Wow what a totally handsome man!


----------



## bailey02 (May 1, 2009)

Does anyone know how far Kryss (munchkin1616) lives from Hou,TX?


----------



## Snowbody (Jan 3, 2009)

Pm'd you.


----------



## bailey02 (May 1, 2009)

Snowbody said:


> Pm'd you.


Thank you


----------



## michellerobison (Dec 17, 2009)

Wow he sure cleaned up nice, what a cute face!


----------



## lmillette (Apr 23, 2012)

He sure is handsome!! And seems like a really good boy!! It is not a bad thing that Bailey and him are ignoring each other. They may become buds once the adjustment period is over if you decide to keep him. What are you calling him?


----------



## bailey02 (May 1, 2009)

lmillette said:


> He sure is handsome!! And seems like a really good boy!! It is not a bad thing that Bailey and him are ignoring each other. They may become buds once the adjustment period is over if you decide to keep him. What are you calling him?


 
I started calling him Lucky :thumbsup:


----------



## lmillette (Apr 23, 2012)

Sounds perfect!! Because is one lucky guy for sure!!!


----------



## MalteseJane (Nov 21, 2004)

I would not be so quick to judge. You don't know what really happened. The dog could have wandered off a long way from where he originally lived. In that case flyers don't help. Not every body is computer and internet sawy. They might not know about Craigslist. When your dog gets missing the first thing you do is look in the area closest to your home. Vets close to your home. You don't expect your dog to have wandered off farter. And when it comes to collars and tags it is not a sure thing too. I remember the case of Maltese running away from a hotel room in Phoenix. He had a collar and tags. But when he was found the collar and tags where gone. The only way the person who found the dog could find the owner was because the dog was microchipped. If the dog came from an environment where he was maltreated he would not act that way. So there is a good chance that he is coming from a loving home that is missing him. One of the chihuahuas my daughter adopted from the shelter is an escape artist. He escaped from HER place a few times. She was lucky that each time somebody in the neighborhood caught him and he still had his tags. We suspect that this is what happened with the original owners. The dog is too friendly to come from a bad environment.


----------



## Snowbody (Jan 3, 2009)

I agree. I think that you really need him checked for a chip at the vet or at a shelter where they have the universal readers. That's the best way to proceed.


----------



## mss (Mar 1, 2006)

An unneutered dog might go wandering far and wide. I've heard of dogs getting away from petsitters while the owner is away and then the petsitter doesn't do enough to try to get it back. 

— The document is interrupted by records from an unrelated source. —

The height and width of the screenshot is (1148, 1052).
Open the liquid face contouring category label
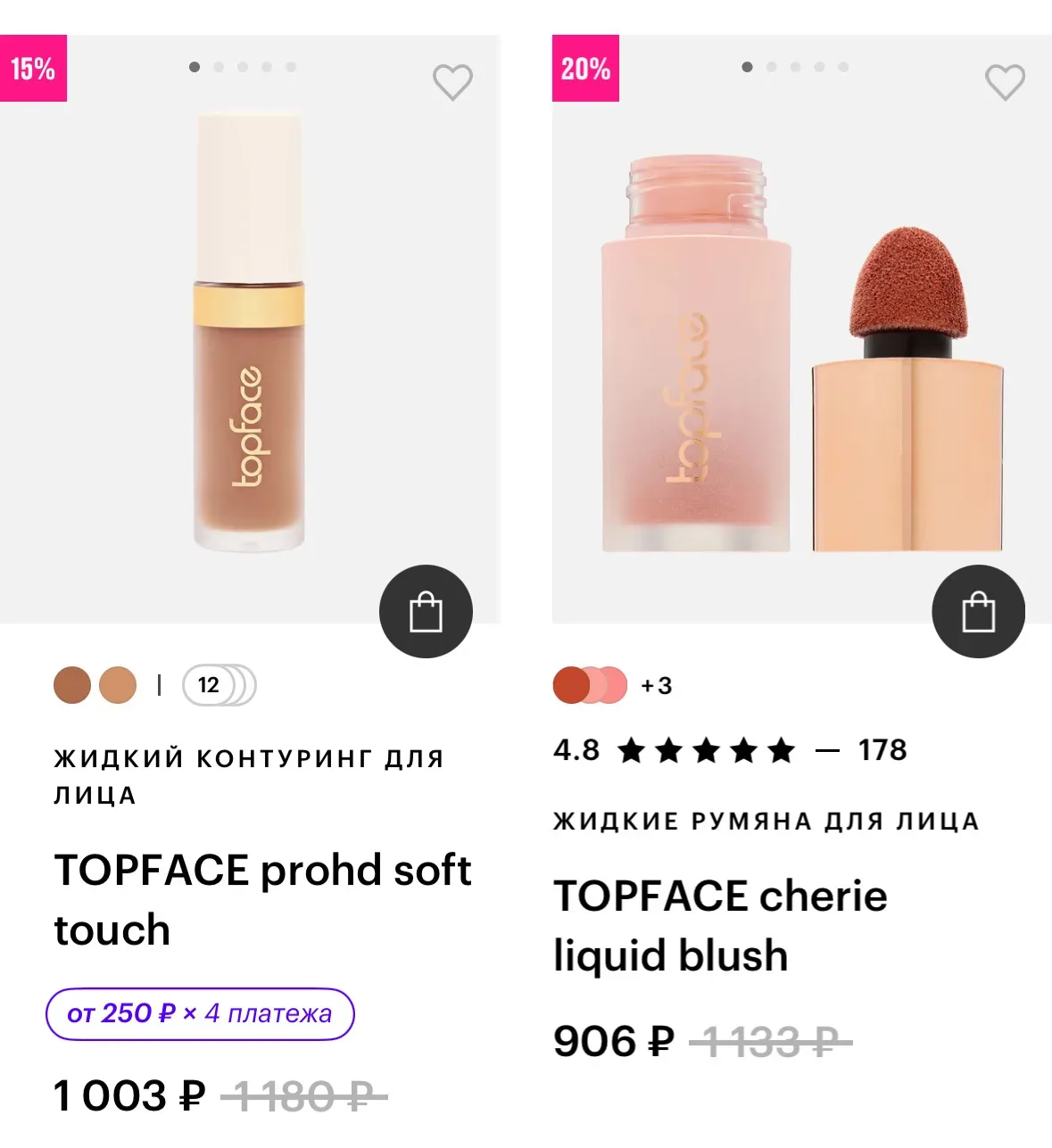point(248,776)
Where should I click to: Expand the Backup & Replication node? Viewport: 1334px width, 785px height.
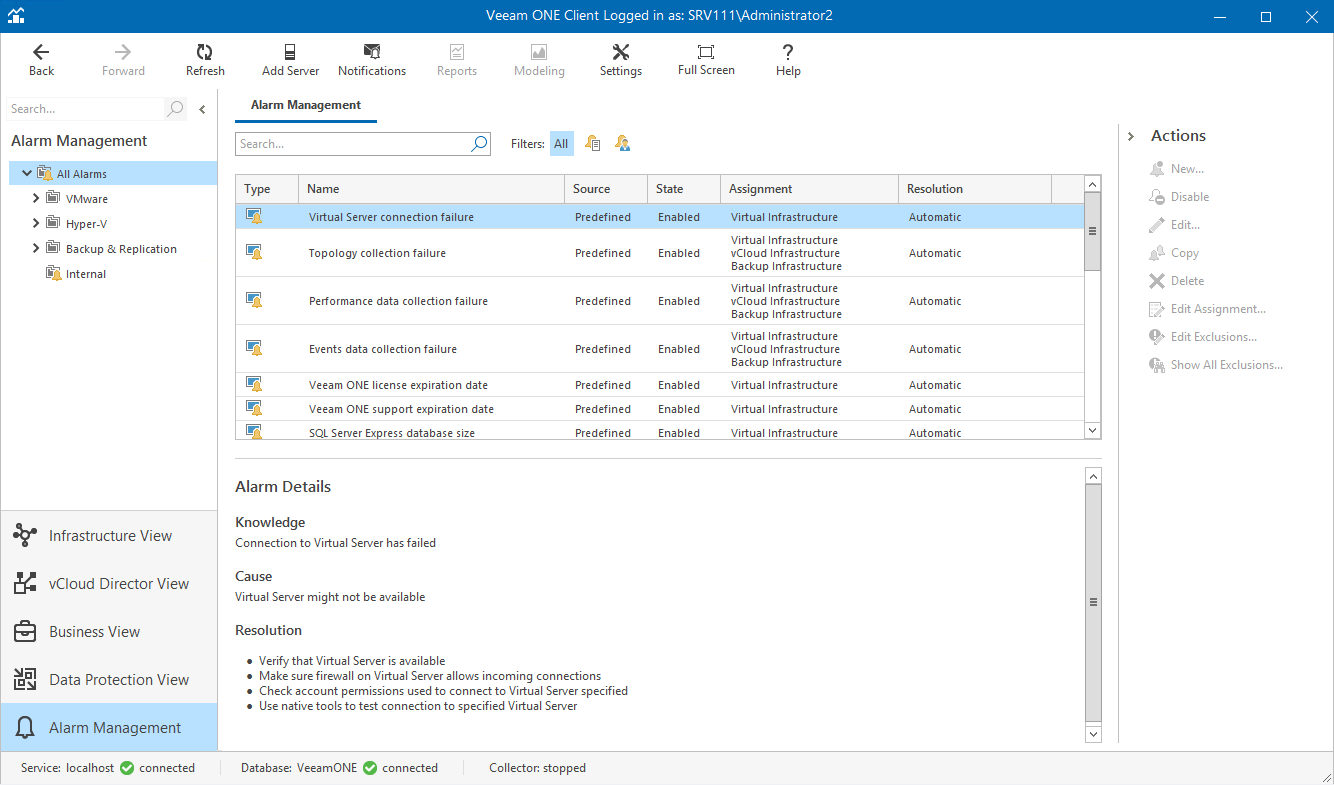(x=37, y=248)

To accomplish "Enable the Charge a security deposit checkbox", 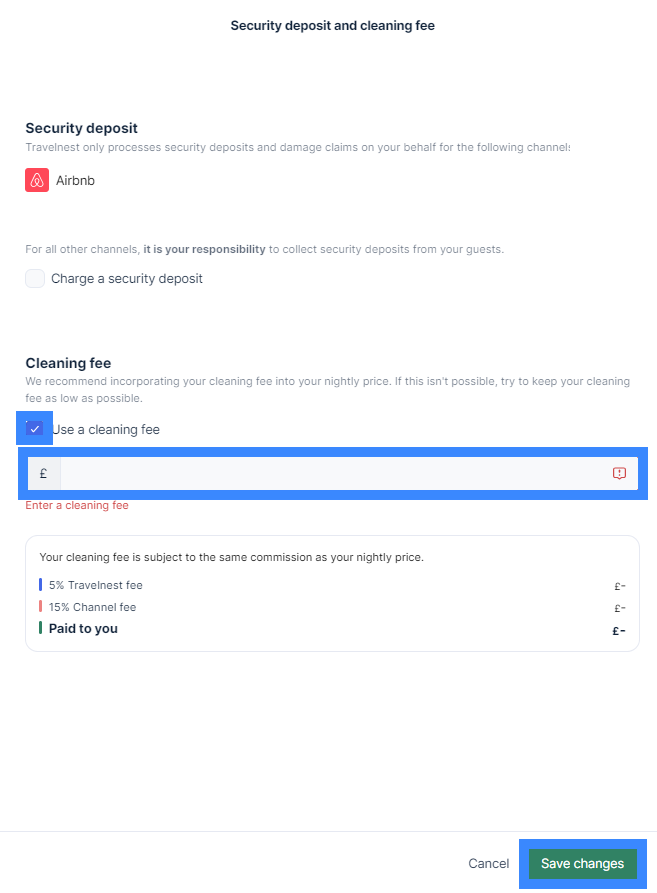I will point(35,279).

I recommend that you report him found, to the public animal control/shelter facilities in your city, nearby cities, and your county, and if you are near a county line, to the neighboring county. 

They should be able to tell you what the required "hold" time is before you can consider him legally abandoned and yours to keep or give to someone else. 

I worried about my Butchie, who I bailed out of a public shelter and then found out he had a microchip! But thank heavens, the original owners told the microchip company they relinquished ownership of him and so he's mine! He has housebreaking challenges, which is probably why they did't want him back. 

Good luck!

He looks wonderful now, and bless you for helping him!


----------



## bailey02 (May 1, 2009)

Well he has no microchip.


----------



## LuvMyBoys (Jan 2, 2012)

Hmmmmm, so whatcha gonna do now?


----------



## bailey02 (May 1, 2009)

I dont know :smpullhair:


----------



## CrystalAndZoe (Jul 11, 2006)

Awwww... what a conundrum. Guard your heart and think of him as a foster for right now. And then just see how things go while you see if his owners turn up.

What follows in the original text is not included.